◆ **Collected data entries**
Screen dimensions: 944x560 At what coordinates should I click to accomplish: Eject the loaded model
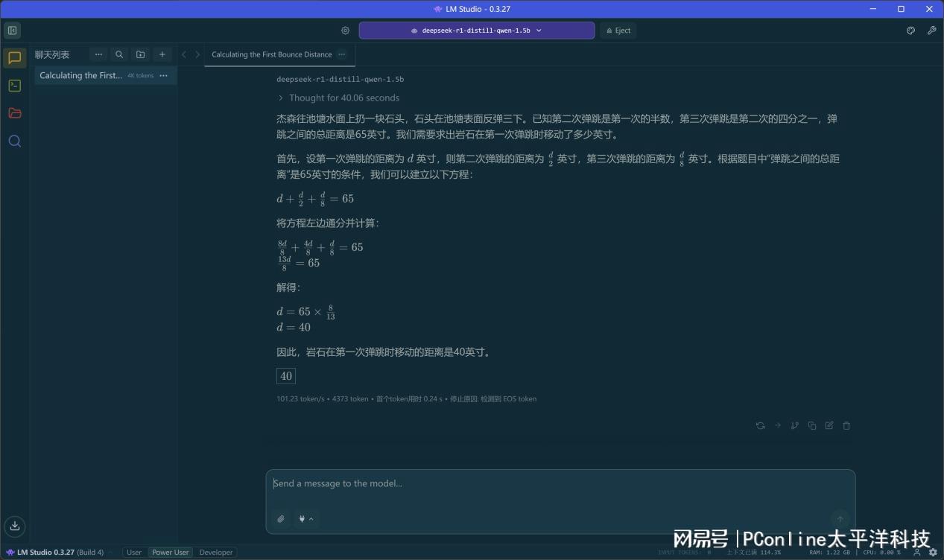pyautogui.click(x=618, y=31)
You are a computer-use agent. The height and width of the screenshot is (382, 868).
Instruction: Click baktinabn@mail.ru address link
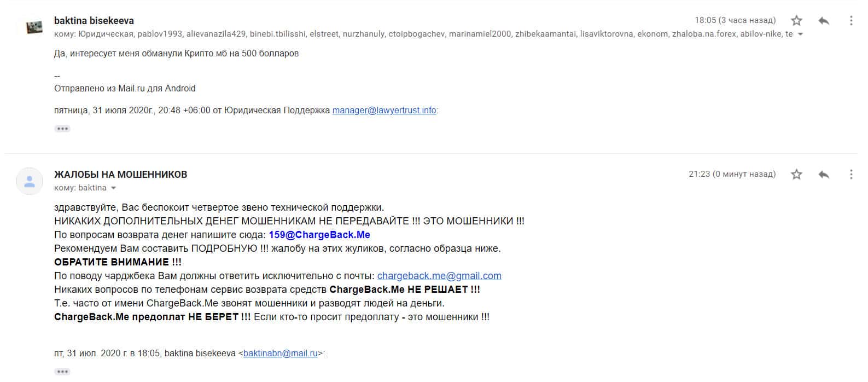tap(281, 354)
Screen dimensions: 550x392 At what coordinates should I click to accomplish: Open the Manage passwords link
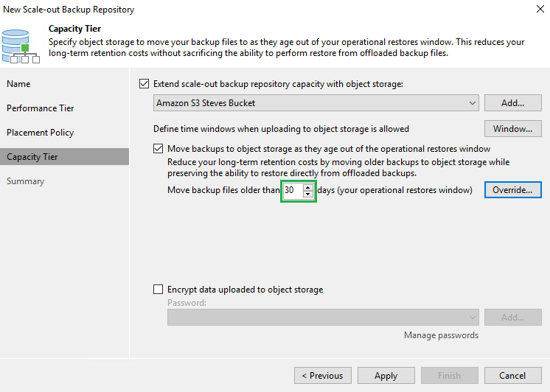point(441,335)
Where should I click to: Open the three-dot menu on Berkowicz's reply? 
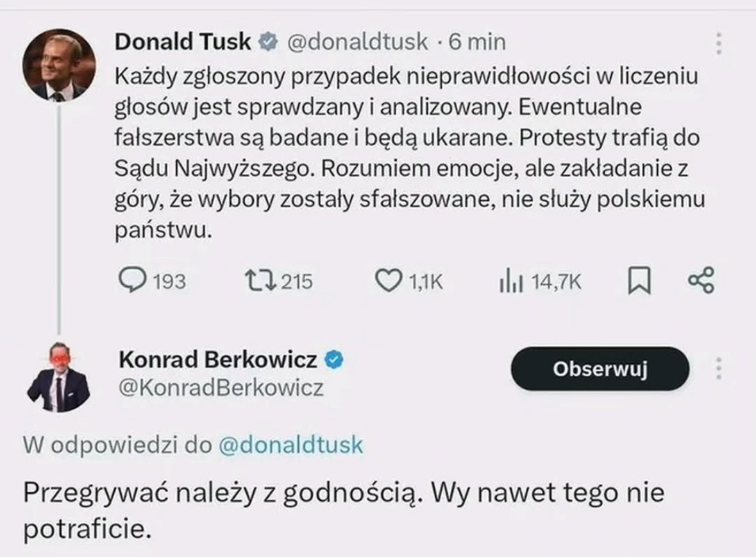pyautogui.click(x=719, y=366)
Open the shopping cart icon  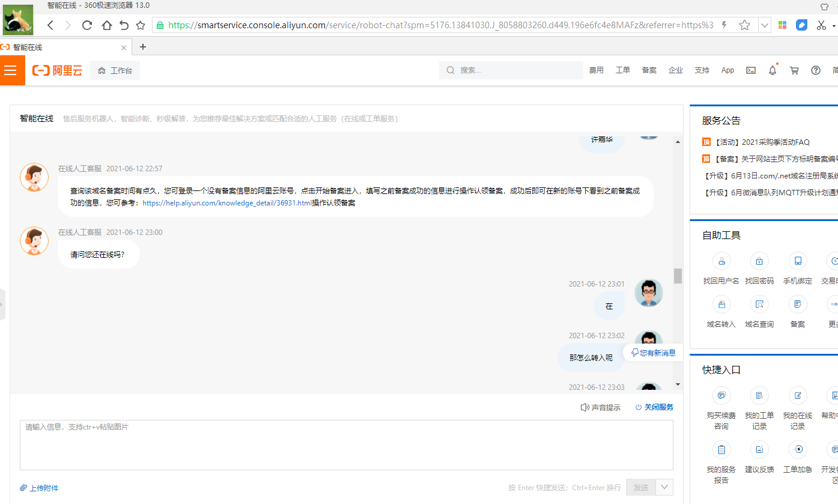794,70
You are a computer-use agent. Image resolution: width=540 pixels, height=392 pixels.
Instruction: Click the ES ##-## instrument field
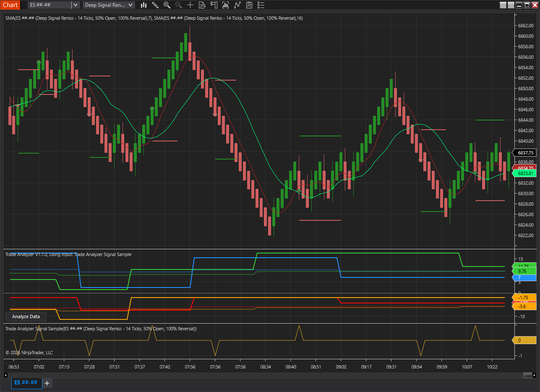click(49, 5)
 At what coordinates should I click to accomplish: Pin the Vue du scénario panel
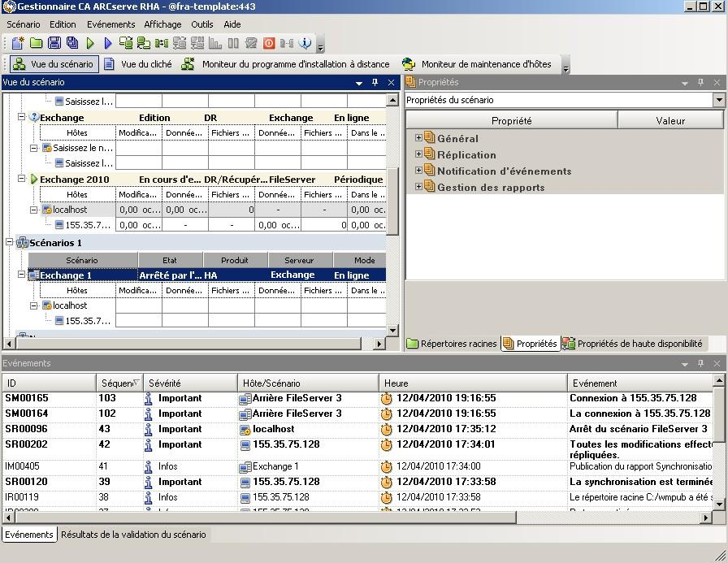(375, 82)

◆ **TASK INSTRUCTIONS**
Pictures don't belong in the copy. Retype exactly the lines from the one with "You are a computer-use agent. Image" through the last line of the records.

◆ **SOLUTION TO THIS PROBLEM**
You are a computer-use agent. Image resolution: width=540 pixels, height=392 pixels.
Instruction: Click the ES ##-## instrument field
click(49, 5)
 At what coordinates should I click to accomplish: Pin the Vue du scénario panel
(375, 82)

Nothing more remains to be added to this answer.